# START OF SELECTED TEXT

Saturday, May 28, 2005

hate my shoes

UNPRETTY
TLC

I wish could tie you up in my shoes
Make you feel unpretty too
I was told I was beautiful
But what does that mean to you
Look into the mirror who's inside there
The one with the long hair
Same old me again today

My outsides look cool
My insides are blue
Everytime I think I'm through
It's because of you
I've tried different ways
But it's all the same
At the end of the dayI have myself to blame
I'm just trippin

You can buy your hair if it won't grow
You can fix your nose if he says so
You can buy all the make up
That man can make
But if you can't look inside you
Find out who am I too
Be in the position to make me feel
So damn unpretty
I'll make you feel unpretty too
Never insecure until I met you
Now I'm bein' stupid
I used to be so cute to me
Just a little bit skinny
Why do I look to all these things
To keep you happy
Maybe get rid of you
And then I'll get back to me
My outsides look cool
My insides are blue
Everytime I think I'm through
It's because of you
I've tried different ways
But it's all the same
At the end of the day
I have myself to blame
I'm just trippin

Friday, May 27, 2005

to be inferior

This world is the 'survial of the fittest' in every aspect of that phrase. So it means that I have to be the best in order to survive right? Only the best can actually be happy and get a real life right?
But it seems that no matter how hard I try, i never come close. Aftr repeated happenings, my self confidence has dropped from a zero to a negative.
I just want to feel the satisfaction of knowing that other people actually regard me as someone with talent, someone who can actually play. I don't want to get parts just because i whine a lot and people just chuck them to me in hopes of shutting me up. Sure, I may still get the part, but what use is it? It's not the particular part that i want. I just want to feel like I have talent, that I am actually good.

# END OF SELECTED TEXT

— GIVEN INSTRUCTION —
Answer these questions using the blog page above.
(a) What date is given for the entry titled "to be inferior"?
(b) Which group is credited with the song "UNPRETTY"?
(c) What has the writer's self-confidence dropped to, from zero?

# START OF INFORMATION SUPPLIED

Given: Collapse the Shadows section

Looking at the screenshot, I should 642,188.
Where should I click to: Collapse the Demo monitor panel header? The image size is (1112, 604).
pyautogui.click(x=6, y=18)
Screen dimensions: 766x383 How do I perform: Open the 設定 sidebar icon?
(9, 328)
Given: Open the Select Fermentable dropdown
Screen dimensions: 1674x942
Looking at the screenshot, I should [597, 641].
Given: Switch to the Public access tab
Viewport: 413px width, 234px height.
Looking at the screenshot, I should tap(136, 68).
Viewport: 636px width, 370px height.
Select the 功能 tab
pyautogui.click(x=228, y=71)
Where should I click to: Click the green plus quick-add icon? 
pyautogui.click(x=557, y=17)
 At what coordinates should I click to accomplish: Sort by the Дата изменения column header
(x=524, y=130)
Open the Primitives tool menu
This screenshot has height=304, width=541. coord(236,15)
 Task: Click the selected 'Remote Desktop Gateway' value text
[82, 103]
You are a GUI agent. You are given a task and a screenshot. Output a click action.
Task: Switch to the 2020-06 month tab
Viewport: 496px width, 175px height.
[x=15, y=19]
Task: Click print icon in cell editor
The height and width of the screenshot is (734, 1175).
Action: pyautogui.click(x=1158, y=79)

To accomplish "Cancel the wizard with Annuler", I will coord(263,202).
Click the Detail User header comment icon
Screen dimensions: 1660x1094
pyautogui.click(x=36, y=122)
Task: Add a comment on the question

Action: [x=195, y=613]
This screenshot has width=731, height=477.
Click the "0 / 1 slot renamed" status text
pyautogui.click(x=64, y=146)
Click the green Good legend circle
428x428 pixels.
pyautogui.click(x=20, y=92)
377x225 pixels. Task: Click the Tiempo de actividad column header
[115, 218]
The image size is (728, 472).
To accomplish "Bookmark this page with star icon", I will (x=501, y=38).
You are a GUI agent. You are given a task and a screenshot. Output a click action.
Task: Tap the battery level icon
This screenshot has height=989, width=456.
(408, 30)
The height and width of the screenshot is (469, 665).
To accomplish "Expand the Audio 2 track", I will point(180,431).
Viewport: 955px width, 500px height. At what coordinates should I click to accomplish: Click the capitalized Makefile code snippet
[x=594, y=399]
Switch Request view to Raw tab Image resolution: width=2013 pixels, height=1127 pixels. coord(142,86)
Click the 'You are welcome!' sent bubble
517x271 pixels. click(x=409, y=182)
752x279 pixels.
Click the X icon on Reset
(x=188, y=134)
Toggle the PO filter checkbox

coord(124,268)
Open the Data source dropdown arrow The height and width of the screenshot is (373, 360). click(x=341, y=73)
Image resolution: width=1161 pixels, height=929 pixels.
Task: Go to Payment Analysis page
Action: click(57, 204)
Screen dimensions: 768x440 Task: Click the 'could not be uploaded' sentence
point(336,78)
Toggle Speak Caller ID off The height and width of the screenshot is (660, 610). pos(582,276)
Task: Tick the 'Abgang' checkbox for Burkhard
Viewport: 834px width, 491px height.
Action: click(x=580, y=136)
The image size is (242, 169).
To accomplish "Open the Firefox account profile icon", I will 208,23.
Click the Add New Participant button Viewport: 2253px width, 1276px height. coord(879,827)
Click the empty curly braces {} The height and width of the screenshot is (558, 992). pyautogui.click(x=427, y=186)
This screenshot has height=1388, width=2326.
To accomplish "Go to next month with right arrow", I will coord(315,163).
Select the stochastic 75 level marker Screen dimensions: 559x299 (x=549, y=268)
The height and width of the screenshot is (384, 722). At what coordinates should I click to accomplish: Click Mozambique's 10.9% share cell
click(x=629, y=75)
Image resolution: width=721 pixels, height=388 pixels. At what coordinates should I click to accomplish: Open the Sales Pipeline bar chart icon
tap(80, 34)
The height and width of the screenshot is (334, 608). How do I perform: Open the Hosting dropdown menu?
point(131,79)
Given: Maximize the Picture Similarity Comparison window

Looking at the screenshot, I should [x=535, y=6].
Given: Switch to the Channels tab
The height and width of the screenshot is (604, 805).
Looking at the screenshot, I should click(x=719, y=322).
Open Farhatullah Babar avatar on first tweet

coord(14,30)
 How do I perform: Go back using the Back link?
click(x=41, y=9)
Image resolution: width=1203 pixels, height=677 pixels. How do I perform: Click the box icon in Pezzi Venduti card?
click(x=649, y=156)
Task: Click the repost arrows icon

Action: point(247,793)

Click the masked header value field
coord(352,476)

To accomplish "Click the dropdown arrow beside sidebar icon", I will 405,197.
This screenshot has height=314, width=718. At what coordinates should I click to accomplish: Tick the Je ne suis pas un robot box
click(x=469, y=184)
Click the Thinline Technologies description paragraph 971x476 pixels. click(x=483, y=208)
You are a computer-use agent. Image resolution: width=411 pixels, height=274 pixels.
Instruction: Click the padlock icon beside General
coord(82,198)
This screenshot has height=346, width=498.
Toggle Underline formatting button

# END OF INFORMATION SUPPLIED

— RESPONSE TO THIS EXERCISE —
(a) Friday, May 27, 2005
(b) TLC
(c) A negative